Work required:
Each line from the beginning of the data below through the line containing "Image resolution: width=719" should be repeated exactly, please.
=== Section Start ===
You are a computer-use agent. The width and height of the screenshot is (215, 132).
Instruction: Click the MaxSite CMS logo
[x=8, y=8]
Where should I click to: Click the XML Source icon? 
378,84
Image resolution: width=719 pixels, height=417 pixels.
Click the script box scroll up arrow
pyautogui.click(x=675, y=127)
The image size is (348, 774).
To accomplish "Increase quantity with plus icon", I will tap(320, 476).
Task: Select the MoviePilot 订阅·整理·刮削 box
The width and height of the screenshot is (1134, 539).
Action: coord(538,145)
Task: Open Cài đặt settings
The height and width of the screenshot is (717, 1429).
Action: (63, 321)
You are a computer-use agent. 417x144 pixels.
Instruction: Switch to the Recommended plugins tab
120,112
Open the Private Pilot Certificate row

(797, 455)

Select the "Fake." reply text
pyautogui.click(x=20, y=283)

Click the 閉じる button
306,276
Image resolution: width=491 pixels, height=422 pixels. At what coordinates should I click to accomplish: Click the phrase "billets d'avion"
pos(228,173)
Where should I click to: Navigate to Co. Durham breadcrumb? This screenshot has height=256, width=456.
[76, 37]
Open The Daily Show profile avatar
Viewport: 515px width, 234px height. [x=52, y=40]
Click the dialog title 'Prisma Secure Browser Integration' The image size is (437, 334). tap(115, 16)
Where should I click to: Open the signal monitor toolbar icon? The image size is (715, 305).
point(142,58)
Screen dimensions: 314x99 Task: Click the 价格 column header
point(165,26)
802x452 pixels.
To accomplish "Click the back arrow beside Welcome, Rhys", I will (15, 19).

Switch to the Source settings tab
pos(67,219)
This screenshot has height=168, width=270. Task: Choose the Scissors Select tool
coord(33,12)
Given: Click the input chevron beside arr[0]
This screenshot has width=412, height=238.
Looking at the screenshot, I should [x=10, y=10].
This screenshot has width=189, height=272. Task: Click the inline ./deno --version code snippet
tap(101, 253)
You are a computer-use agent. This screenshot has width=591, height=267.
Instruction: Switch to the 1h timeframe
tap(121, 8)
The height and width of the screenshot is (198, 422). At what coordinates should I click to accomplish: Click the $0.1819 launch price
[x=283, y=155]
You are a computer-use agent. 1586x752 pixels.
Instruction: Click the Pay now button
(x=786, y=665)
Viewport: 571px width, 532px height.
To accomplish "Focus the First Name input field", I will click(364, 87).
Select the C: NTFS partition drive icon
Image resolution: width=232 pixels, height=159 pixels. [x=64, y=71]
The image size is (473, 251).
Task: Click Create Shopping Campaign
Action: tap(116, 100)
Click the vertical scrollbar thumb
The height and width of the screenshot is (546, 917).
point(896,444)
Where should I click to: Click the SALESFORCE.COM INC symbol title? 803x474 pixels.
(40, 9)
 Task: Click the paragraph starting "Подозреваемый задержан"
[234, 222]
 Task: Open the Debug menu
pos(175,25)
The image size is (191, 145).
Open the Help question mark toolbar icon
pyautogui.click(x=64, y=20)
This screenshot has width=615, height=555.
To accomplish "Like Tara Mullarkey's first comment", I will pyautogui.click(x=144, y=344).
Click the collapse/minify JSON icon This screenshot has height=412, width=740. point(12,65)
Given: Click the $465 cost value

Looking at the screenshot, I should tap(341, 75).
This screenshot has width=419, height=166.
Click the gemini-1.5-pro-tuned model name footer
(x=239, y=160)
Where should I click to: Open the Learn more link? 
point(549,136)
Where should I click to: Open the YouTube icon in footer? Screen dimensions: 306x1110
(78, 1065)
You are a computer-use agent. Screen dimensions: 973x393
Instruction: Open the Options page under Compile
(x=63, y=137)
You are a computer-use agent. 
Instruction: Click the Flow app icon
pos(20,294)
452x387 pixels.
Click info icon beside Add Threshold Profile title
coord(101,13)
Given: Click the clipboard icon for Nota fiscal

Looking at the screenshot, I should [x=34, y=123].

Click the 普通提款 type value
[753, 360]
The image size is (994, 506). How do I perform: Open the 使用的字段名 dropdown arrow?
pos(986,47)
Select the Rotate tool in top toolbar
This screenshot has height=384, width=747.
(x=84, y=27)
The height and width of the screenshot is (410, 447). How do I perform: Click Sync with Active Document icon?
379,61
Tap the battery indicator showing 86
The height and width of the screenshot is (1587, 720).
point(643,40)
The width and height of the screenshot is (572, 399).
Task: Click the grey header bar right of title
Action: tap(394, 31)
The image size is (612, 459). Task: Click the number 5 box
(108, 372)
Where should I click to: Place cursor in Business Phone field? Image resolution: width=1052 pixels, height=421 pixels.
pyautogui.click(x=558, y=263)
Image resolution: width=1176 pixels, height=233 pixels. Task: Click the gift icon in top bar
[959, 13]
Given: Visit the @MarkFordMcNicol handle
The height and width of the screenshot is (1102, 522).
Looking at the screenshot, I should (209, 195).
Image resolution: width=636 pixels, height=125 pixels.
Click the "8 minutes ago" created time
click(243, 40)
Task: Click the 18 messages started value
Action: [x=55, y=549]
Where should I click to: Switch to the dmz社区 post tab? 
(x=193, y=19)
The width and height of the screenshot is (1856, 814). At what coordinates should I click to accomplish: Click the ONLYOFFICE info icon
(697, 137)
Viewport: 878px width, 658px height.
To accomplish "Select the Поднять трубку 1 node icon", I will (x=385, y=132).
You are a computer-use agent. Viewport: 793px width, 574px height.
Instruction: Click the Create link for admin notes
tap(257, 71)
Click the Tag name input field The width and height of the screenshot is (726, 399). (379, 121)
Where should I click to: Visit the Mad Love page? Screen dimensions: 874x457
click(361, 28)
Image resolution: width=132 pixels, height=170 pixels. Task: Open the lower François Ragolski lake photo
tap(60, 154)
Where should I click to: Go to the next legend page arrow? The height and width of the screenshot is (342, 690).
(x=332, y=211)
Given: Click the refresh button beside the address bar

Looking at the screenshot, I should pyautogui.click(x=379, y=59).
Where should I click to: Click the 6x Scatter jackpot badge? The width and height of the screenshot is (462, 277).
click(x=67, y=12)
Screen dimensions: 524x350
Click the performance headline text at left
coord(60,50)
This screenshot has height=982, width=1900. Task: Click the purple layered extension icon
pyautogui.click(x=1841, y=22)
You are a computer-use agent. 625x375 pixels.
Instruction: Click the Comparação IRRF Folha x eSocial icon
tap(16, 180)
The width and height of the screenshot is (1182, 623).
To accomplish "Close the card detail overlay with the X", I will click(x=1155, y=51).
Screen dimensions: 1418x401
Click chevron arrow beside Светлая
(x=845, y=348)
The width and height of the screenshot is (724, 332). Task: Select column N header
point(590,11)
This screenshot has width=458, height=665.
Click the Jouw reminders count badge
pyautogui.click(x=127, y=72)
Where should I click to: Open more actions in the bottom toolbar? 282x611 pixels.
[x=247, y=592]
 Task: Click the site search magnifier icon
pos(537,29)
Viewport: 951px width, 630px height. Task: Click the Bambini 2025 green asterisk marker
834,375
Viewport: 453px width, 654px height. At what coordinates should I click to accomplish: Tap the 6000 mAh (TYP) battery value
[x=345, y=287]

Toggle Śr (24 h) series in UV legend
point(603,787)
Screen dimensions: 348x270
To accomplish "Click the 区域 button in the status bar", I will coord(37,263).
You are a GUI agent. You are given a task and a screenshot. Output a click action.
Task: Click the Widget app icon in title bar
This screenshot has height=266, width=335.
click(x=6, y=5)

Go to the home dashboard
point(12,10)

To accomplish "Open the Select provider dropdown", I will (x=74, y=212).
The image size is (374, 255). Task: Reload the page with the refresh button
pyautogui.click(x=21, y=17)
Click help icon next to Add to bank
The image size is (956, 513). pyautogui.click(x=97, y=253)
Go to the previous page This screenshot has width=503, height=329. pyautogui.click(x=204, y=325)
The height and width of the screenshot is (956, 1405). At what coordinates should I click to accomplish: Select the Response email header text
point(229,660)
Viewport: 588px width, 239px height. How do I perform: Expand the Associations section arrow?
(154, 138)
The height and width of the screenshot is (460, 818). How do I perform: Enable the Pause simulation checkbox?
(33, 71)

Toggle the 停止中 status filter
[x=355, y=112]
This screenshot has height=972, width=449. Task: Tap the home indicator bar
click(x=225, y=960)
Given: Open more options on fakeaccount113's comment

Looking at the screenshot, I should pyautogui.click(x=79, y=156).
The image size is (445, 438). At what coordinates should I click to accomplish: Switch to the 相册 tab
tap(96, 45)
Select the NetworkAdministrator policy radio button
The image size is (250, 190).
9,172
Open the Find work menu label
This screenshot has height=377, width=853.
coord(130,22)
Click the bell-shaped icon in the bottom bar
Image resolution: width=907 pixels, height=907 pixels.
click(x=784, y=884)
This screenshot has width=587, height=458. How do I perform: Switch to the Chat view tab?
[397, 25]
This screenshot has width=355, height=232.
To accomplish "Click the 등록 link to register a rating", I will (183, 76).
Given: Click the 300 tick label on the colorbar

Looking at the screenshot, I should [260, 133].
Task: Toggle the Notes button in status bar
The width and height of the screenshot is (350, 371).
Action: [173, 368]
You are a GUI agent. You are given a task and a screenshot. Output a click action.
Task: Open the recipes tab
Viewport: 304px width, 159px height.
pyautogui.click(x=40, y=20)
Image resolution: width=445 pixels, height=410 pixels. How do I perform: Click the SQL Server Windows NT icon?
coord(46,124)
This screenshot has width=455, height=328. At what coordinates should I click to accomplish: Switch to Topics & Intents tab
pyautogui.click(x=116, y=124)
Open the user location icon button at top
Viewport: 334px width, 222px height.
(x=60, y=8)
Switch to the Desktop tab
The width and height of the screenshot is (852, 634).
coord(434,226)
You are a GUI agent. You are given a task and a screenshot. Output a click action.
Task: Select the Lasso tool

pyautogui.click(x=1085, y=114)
=== Section End ===
Written answer:
You are a computer-use agent. The width and height of the screenshot is (215, 132).
Instruction: Click the MaxSite CMS logo
[x=8, y=8]
Where should I click to: Click the XML Source icon? 
378,84
Image resolution: width=719 pixels, height=417 pixels.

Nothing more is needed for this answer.